- TASKS -
A) Can you rewrite the paragraph beginning "The supervision process is based on cooperation" in the supervision text below as a short bulleted list that keeps its main facts?
B) Extract the part of the supervision text below from "Supervision can involve" up to and including "down finished ideas.", word for word.

- SUPPLIED PASSAGE -
Supervision with the student in focus

Supervision is a dialogue-based communication process in which the student is in focus. Dialogue and listening form the point of departure, and none of the parties involved should be overly insistent or dominating. Your most important role as a supervisor is to establish an atmosphere of trust and hope as the basis for supervision, helping the student to develop the ability to independently deal with obstacles occurring on the path leading towards their goals.

The most important aspect of supervision is cooperation

The supervision process is based on cooperation between the supervisor and the student. Your role as a supervisor is to monitor how the student gains understanding and to increase your insight into the student’s situation by identifying specific objectives, as well as helping to draw up a suitable plan for the process. In the supervision process, it is vital that opinions, ideas, perspectives and experiences are articulated and critically assessed jointly by the supervisor and the student.

Supervision can involve various methods depending on the student’s needs:

  • Product supervision is based on something produced by the student which has to be discussed with the supervisor, with the supervisor giving feedback. This type of supervision focuses on a specific issue and is initiated by the student.
  • Ad hoc supervision is used when a problem arises in the student’s work which requires urgent supervision. This type of supervision also focuses on a specific issue and is initiated by the student.
  • Process supervision is used to get students to develop their thoughts on a topic while they are writing. Process supervision therefore contradicts the idea that the student should only write down finished ideas.

- DATASET EXTRACT -
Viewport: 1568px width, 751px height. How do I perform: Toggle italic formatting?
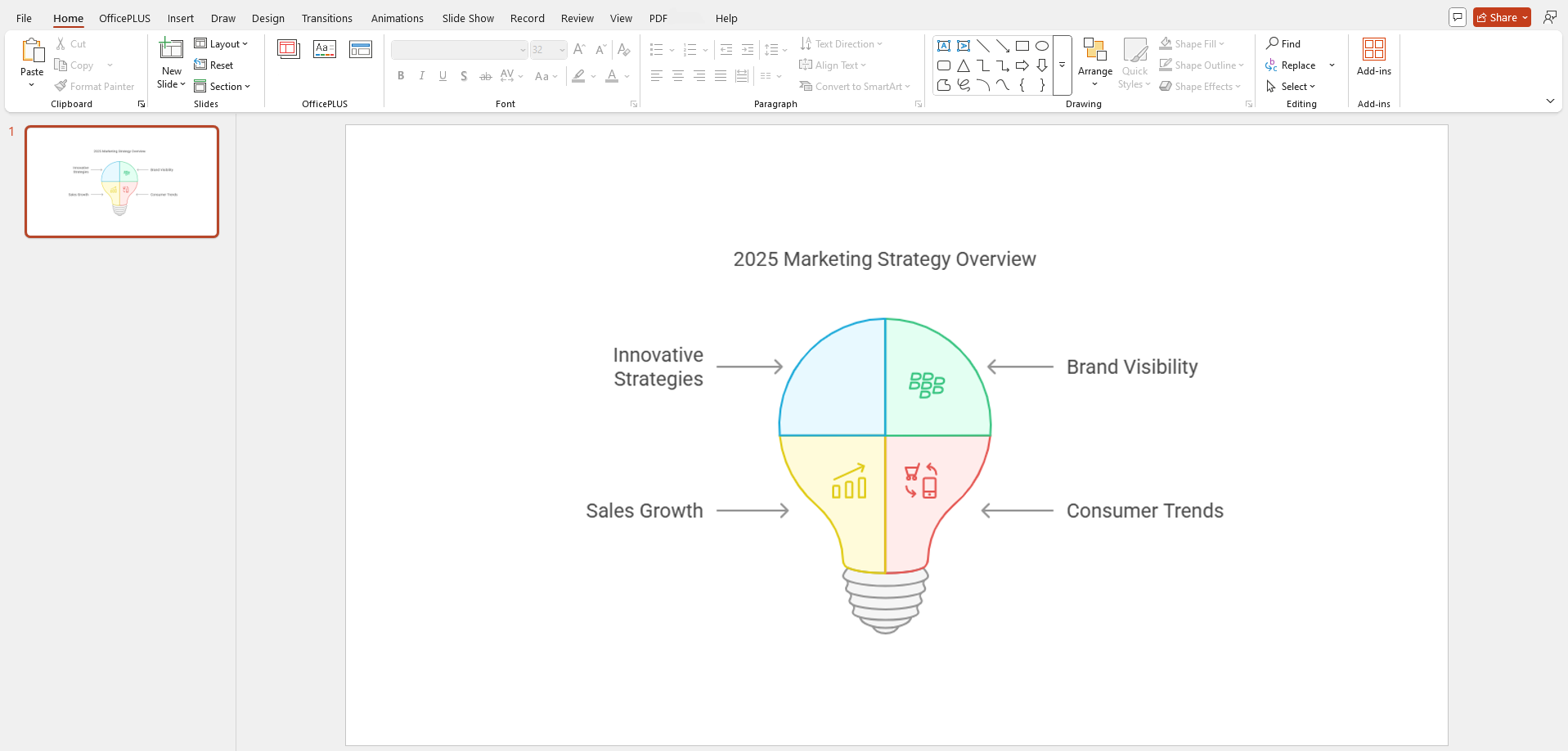421,75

- ANSWERS IN ORDER -
A)
- Supervision rests on cooperation between supervisor and student.
- The supervisor monitors how the student gains understanding.
- The supervisor gains insight into the student's situation by identifying specific objectives.
- The supervisor helps draw up a suitable plan for the process.
- Supervisor and student jointly articulate and critically assess opinions, ideas, perspectives and experiences.

B)
Supervision can involve various methods depending on the student’s needs:

  • Product supervision is based on something produced by the student which has to be discussed with the supervisor, with the supervisor giving feedback. This type of supervision focuses on a specific issue and is initiated by the student.
  • Ad hoc supervision is used when a problem arises in the student’s work which requires urgent supervision. This type of supervision also focuses on a specific issue and is initiated by the student.
  • Process supervision is used to get students to develop their thoughts on a topic while they are writing. Process supervision therefore contradicts the idea that the student should only write down finished ideas.